5 1/2 Things I Learned While Writing the Cookbooks (Part 1):

I gave a short presentation recently on the 5½ Big Lessons that I learned while assembling, writing and editing the MaintainIT Cookbooks. Needless to say, I borrowed these insights from the hundreds of knowledgeable, hard-working librarians we interviewed over the past three years. Each lesson deserves some eleboration, so I’m going to write about each as a separate post over the next few weeks.

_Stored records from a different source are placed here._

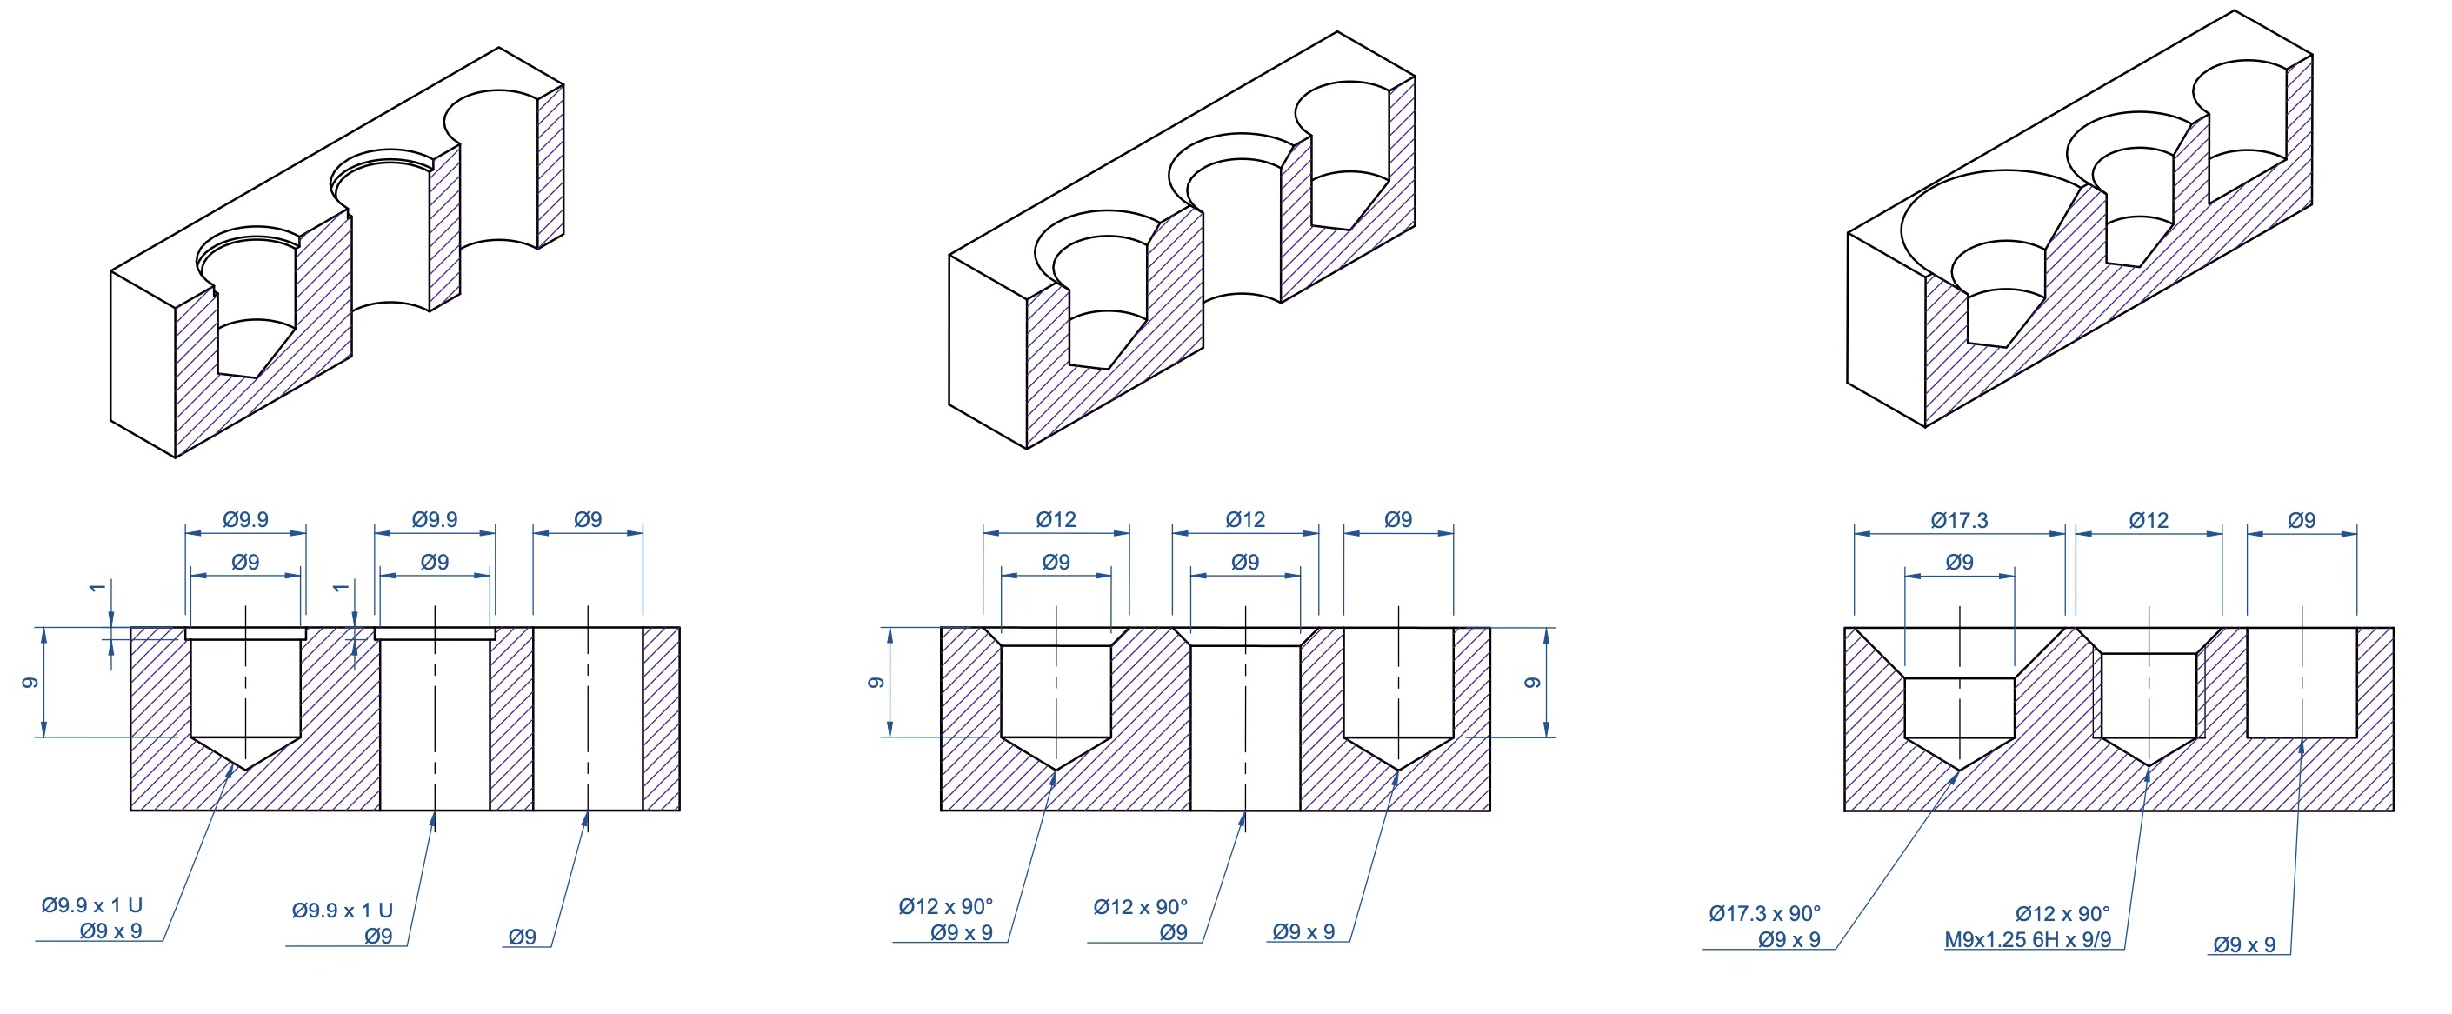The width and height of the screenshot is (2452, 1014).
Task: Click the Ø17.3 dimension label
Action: click(1959, 520)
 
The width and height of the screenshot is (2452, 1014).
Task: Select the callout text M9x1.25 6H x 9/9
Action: click(2028, 940)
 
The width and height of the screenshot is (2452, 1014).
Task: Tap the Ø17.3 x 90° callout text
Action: click(1764, 913)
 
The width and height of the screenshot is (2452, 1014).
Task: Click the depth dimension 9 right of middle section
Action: click(1531, 683)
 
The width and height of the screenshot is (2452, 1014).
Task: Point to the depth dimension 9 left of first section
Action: click(30, 683)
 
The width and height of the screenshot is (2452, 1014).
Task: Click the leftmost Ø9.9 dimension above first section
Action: click(245, 519)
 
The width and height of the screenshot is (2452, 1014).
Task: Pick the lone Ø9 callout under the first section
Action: click(522, 937)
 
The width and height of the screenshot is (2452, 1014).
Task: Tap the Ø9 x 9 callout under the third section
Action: click(2243, 944)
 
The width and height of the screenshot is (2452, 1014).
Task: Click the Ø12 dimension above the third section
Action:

Lesson 1. Some libraries are leaving money on the table and other libraries are taking the money (and the table, and the chairs, and the rug…).
Certain technology expenses creep up on us slowly, like a glacier that erodes your budget a little more each year. Others are like blizzards that rip the budget to shreds in a matter of days or hours. Either way, technology often feels like a force of nature that’s out of our control. If you step back occasionally, reflect a little, and listen to colleagues who have been successful in curbing their costs, the mountain might begin to look like a series of little stairs with lots of benches, water fountains and rest stations on the way up. Alright enough similes already.

Places to save big money on technology include:

  • Shared Pipes. See if you can share the cost of high-speed broadband networks with other organizations (e.g. city government, colleges, other libraries, library consortia, statewide networks). The Cookbook articles on Wide Area Networks and Internet Access are good places to start. Read the quotes from Jean Montgomery (at the bottom of the former article) and Monique Sendze (at the bottom of the latter article) for a sense of how much money you can save.
  • Collaborative Purchasing. Read the chapter on Cooperative Buying Strategies and the How to Buy Cooperatively Quick Reference for an explanation of all the ways libraries and other institutions can band together to save money on technology.
  • Virtualization. Read my recent post on the huge savings that Monique Sendze realized by implementing VMWare in her library system.
  • Look for hidden fees in warranties, service plans and other contracts. For more information, read the chapter on Warranties and Service plans. Also, read the quote below from our steering committee member, Mala Muralidharan. This quote is excerpted from the second Cookbook, Recipes for a Five Star Library.
“One of our libraries had a Library Services and Technology Act (LSTA) grant to buy laptops for a computer lab and chose the Dell Latitude 630. The tech guys wanted me to get the four-year gold warranty, but that adds $184 to each unit. Since we had budgeted for 20 laptops, it looked like we would need an additional $3,680. My advice was to buy an extra laptop (actually even three for that price!) instead of a gold warranty. These are sturdy and if one does break down, the regular Dell warranty covers a replacement or gets the repaired laptop back in two weeks. In the meanwhile, the extra laptop (or three) will come in handy”.